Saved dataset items
= = = = =

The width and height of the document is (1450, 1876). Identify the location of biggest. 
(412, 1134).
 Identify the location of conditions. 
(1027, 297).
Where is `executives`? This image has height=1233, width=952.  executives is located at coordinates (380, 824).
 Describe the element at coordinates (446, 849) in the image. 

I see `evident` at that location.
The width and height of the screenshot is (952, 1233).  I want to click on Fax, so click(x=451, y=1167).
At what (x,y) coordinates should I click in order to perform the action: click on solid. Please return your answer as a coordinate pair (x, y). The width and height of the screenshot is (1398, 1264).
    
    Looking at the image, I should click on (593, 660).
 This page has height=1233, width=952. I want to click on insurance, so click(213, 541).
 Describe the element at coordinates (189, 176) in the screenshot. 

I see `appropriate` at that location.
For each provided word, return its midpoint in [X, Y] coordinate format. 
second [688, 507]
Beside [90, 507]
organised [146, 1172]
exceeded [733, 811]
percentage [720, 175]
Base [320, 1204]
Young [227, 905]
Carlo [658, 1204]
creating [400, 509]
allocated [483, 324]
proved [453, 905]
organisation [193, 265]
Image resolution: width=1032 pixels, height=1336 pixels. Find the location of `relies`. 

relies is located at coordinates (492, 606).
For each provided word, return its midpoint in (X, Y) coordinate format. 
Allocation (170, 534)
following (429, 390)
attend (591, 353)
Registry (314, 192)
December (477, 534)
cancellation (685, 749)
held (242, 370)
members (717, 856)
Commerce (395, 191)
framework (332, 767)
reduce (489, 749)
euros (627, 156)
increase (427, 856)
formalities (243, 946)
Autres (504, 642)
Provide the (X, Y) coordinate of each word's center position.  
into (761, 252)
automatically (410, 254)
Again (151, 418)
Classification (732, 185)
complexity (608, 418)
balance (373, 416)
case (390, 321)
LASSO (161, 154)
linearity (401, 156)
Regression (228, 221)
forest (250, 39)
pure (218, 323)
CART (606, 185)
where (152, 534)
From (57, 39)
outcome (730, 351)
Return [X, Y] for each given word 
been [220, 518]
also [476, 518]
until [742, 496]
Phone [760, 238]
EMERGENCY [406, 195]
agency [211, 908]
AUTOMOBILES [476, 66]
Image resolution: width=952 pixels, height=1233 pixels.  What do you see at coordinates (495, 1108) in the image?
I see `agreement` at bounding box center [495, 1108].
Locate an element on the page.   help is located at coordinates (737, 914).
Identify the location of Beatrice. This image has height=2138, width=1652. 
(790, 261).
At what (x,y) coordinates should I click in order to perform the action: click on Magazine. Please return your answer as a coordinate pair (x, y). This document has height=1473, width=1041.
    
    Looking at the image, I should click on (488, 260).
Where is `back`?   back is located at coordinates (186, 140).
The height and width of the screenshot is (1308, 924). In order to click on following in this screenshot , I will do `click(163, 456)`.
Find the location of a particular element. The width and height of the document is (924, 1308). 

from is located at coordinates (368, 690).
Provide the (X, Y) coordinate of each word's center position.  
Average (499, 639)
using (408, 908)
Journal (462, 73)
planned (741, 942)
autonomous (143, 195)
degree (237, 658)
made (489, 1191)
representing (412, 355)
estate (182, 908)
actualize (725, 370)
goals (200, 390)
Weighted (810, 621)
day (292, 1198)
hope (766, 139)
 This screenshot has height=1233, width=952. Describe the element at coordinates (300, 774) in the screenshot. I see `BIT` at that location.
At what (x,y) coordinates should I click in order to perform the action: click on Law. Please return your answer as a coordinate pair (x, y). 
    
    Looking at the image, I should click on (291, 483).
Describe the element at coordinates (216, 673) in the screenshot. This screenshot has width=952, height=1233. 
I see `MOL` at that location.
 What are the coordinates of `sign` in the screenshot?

= = = = =

Recast every line of the material above as a Markdown table, leaving out blank lines, with a column named "No." that numbers the rows and a column named "Entry" that holds each line.

| No. | Entry |
|---|---|
| 1 | The width and height of the document is (1450, 1876). Identify the location of biggest.  |
| 2 | (412, 1134). |
| 3 |  Identify the location of conditions.  |
| 4 | (1027, 297). |
| 5 | Where is `executives`? This image has height=1233, width=952.  executives is located at coordinates (380, 824). |
| 6 |  Describe the element at coordinates (446, 849) in the image.  |
| 7 | I see `evident` at that location. |
| 8 | The width and height of the screenshot is (952, 1233).  I want to click on Fax, so click(x=451, y=1167). |
| 9 | At what (x,y) coordinates should I click in order to perform the action: click on solid. Please return your answer as a coordinate pair (x, y). The width and height of the screenshot is (1398, 1264). |
| 10 |     Looking at the image, I should click on (593, 660). |
| 11 |  This page has height=1233, width=952. I want to click on insurance, so click(213, 541). |
| 12 |  Describe the element at coordinates (189, 176) in the screenshot.  |
| 13 | I see `appropriate` at that location. |
| 14 | For each provided word, return its midpoint in [X, Y] coordinate format.  |
| 15 | second [688, 507] |
| 16 | Beside [90, 507] |
| 17 | organised [146, 1172] |
| 18 | exceeded [733, 811] |
| 19 | percentage [720, 175] |
| 20 | Base [320, 1204] |
| 21 | Young [227, 905] |
| 22 | Carlo [658, 1204] |
| 23 | creating [400, 509] |
| 24 | allocated [483, 324] |
| 25 | proved [453, 905] |
| 26 | organisation [193, 265] |
| 27 | Image resolution: width=1032 pixels, height=1336 pixels. Find the location of `relies`.  |
| 28 | relies is located at coordinates (492, 606). |
| 29 | For each provided word, return its midpoint in (X, Y) coordinate format.  |
| 30 | Allocation (170, 534) |
| 31 | following (429, 390) |
| 32 | attend (591, 353) |
| 33 | Registry (314, 192) |
| 34 | December (477, 534) |
| 35 | cancellation (685, 749) |
| 36 | held (242, 370) |
| 37 | members (717, 856) |
| 38 | Commerce (395, 191) |
| 39 | framework (332, 767) |
| 40 | reduce (489, 749) |
| 41 | euros (627, 156) |
| 42 | increase (427, 856) |
| 43 | formalities (243, 946) |
| 44 | Autres (504, 642) |
| 45 | Provide the (X, Y) coordinate of each word's center position.   |
| 46 | into (761, 252) |
| 47 | automatically (410, 254) |
| 48 | Again (151, 418) |
| 49 | Classification (732, 185) |
| 50 | complexity (608, 418) |
| 51 | balance (373, 416) |
| 52 | case (390, 321) |
| 53 | LASSO (161, 154) |
| 54 | linearity (401, 156) |
| 55 | Regression (228, 221) |
| 56 | forest (250, 39) |
| 57 | pure (218, 323) |
| 58 | CART (606, 185) |
| 59 | where (152, 534) |
| 60 | From (57, 39) |
| 61 | outcome (730, 351) |
| 62 | Return [X, Y] for each given word  |
| 63 | been [220, 518] |
| 64 | also [476, 518] |
| 65 | until [742, 496] |
| 66 | Phone [760, 238] |
| 67 | EMERGENCY [406, 195] |
| 68 | agency [211, 908] |
| 69 | AUTOMOBILES [476, 66] |
| 70 | Image resolution: width=952 pixels, height=1233 pixels.  What do you see at coordinates (495, 1108) in the image? |
| 71 | I see `agreement` at bounding box center [495, 1108]. |
| 72 | Locate an element on the page.   help is located at coordinates (737, 914). |
| 73 | Identify the location of Beatrice. This image has height=2138, width=1652.  |
| 74 | (790, 261). |
| 75 | At what (x,y) coordinates should I click in order to perform the action: click on Magazine. Please return your answer as a coordinate pair (x, y). This document has height=1473, width=1041. |
| 76 |     Looking at the image, I should click on (488, 260). |
| 77 | Where is `back`?   back is located at coordinates (186, 140). |
| 78 | The height and width of the screenshot is (1308, 924). In order to click on following in this screenshot , I will do `click(163, 456)`. |
| 79 | Find the location of a particular element. The width and height of the document is (924, 1308).  |
| 80 | from is located at coordinates (368, 690). |
| 81 | Provide the (X, Y) coordinate of each word's center position.   |
| 82 | Average (499, 639) |
| 83 | using (408, 908) |
| 84 | Journal (462, 73) |
| 85 | planned (741, 942) |
| 86 | autonomous (143, 195) |
| 87 | degree (237, 658) |
| 88 | made (489, 1191) |
| 89 | representing (412, 355) |
| 90 | estate (182, 908) |
| 91 | actualize (725, 370) |
| 92 | goals (200, 390) |
| 93 | Weighted (810, 621) |
| 94 | day (292, 1198) |
| 95 | hope (766, 139) |
| 96 |  This screenshot has height=1233, width=952. Describe the element at coordinates (300, 774) in the screenshot. I see `BIT` at that location. |
| 97 | At what (x,y) coordinates should I click in order to perform the action: click on Law. Please return your answer as a coordinate pair (x, y).  |
| 98 |     Looking at the image, I should click on (291, 483). |
| 99 | Describe the element at coordinates (216, 673) in the screenshot. This screenshot has width=952, height=1233.  |
| 100 | I see `MOL` at that location. |
| 101 |  What are the coordinates of `sign` in the screenshot? |